*Provided text*

= = = = = = =

Reveal Your Erotic Appetites
Michele Christensen 0:05
Hello, gorgeous. Welcome back to Sex. Love. Power. I'm Michele Lisenbury Christensen and I invite you here each week to talk about those three things. Because as smart, make it happen women who care a ton about our families, our communities and our work in the world, we don't have a lot of space where turn on, desire, patriarchy, systemic privilege and oppression, brain science and masculine feminine energy dynamics are discussed with the depth and the precision and the soul that they and we deserve. I need this real talk. My clients need it. And the show is finding a growing audience, other people who need it too. So welcome.
Michele Christensen 0:41
I heard from a listener this week that a recent episode sparked a great conversation within HER circle of friends. And I'm so glad to hear about that. And another listener who's a good friend and had my phone number called me up. I'm going to call her Erica. And I told her afterward, "I wish I'd had a recording of what you just said, this would be so perfect for an episode of the podcast," but I didn't record it. So I'm just going to tell you the story.

= = = = = = =

*Prompt A*
Quote the podcast transcript word for word, starting at "Michele Christensen 0:41" and ending at "you the story.".

= = = = = = =

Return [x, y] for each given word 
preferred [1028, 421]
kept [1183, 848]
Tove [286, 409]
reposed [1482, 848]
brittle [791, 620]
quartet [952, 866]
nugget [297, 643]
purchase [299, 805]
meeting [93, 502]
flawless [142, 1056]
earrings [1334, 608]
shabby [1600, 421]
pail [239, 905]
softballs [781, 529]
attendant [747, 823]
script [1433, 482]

= = = = = = =

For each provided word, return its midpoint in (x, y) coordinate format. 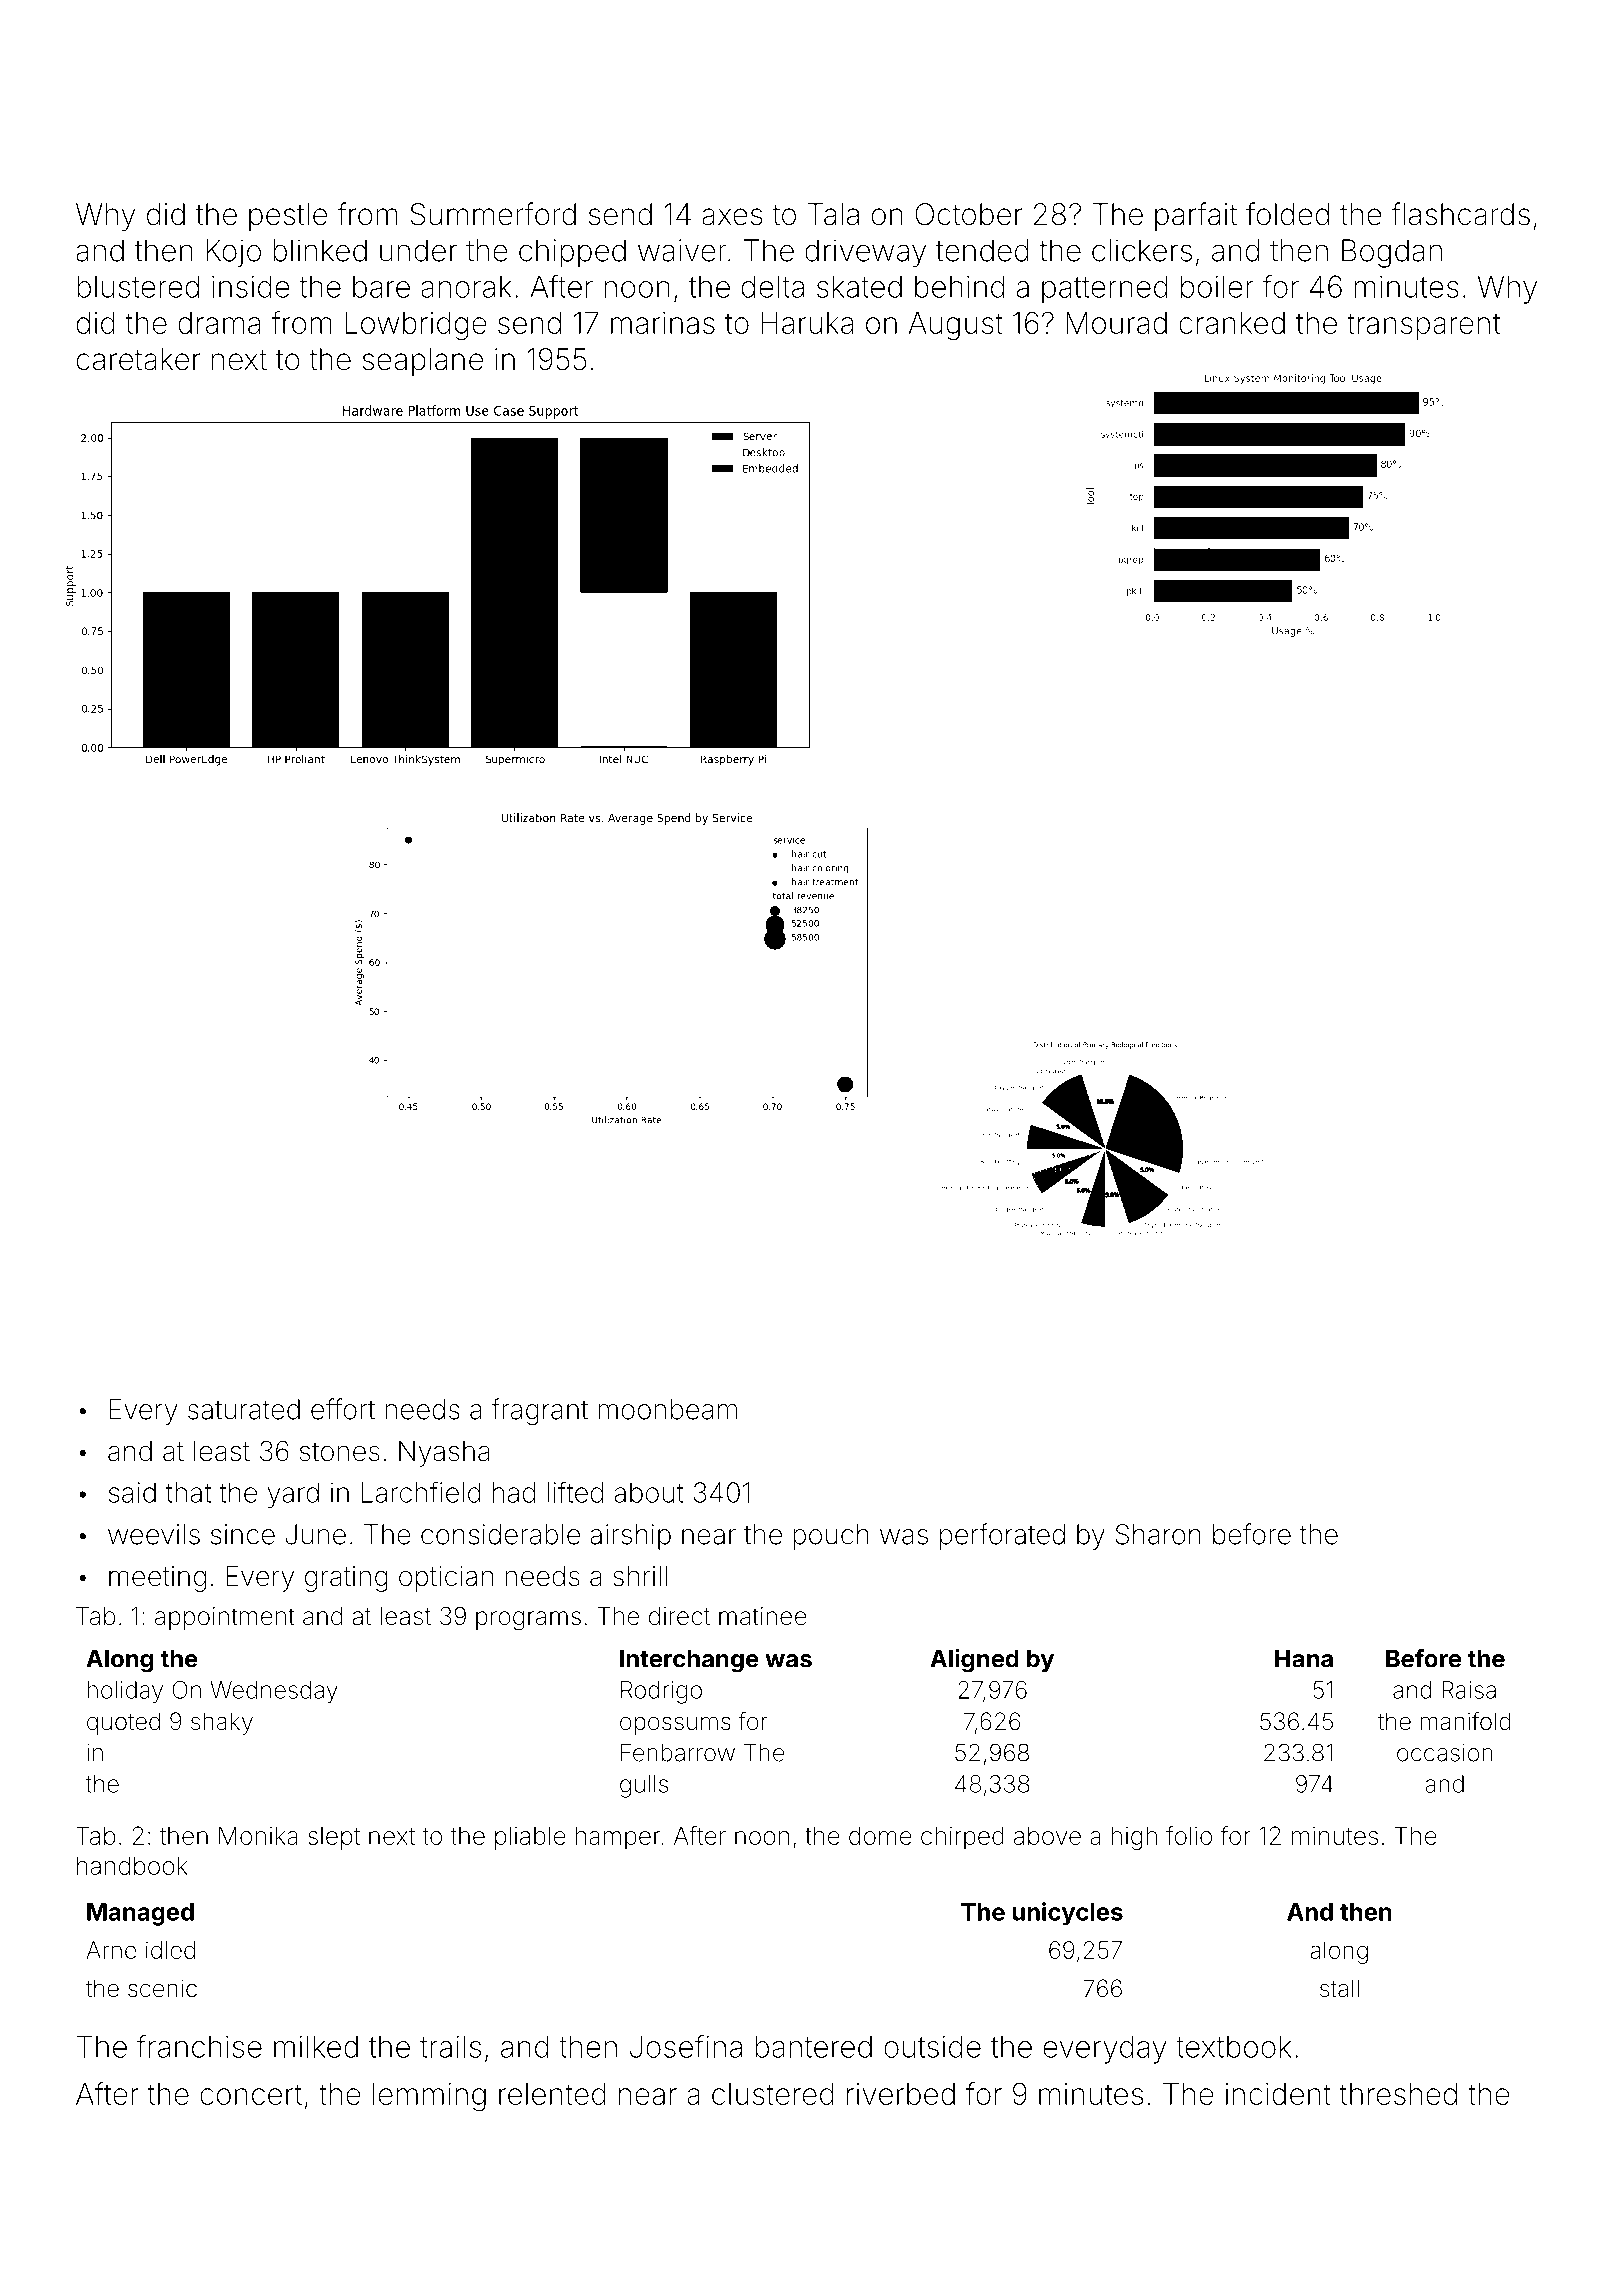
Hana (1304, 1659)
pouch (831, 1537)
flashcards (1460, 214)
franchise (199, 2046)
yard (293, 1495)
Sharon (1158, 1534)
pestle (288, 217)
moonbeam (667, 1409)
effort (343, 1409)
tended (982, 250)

= = = = = = =

*Prompt B*
Print these lines of the records word for word, starting at the line that contains "nugget [297, 643]" and ending at the line that contains "script [1433, 482]", with both of those lines included.

*Full response A*
Michele Christensen 0:41
I heard from a listener this week that a recent episode sparked a great conversation within HER circle of friends. And I'm so glad to hear about that. And another listener who's a good friend and had my phone number called me up. I'm going to call her Erica. And I told her afterward, "I wish I'd had a recording of what you just said, this would be so perfect for an episode of the podcast," but I didn't record it. So I'm just going to tell you the story.

*Full response B*
nugget [297, 643]
purchase [299, 805]
meeting [93, 502]
flawless [142, 1056]
earrings [1334, 608]
shabby [1600, 421]
pail [239, 905]
softballs [781, 529]
attendant [747, 823]
script [1433, 482]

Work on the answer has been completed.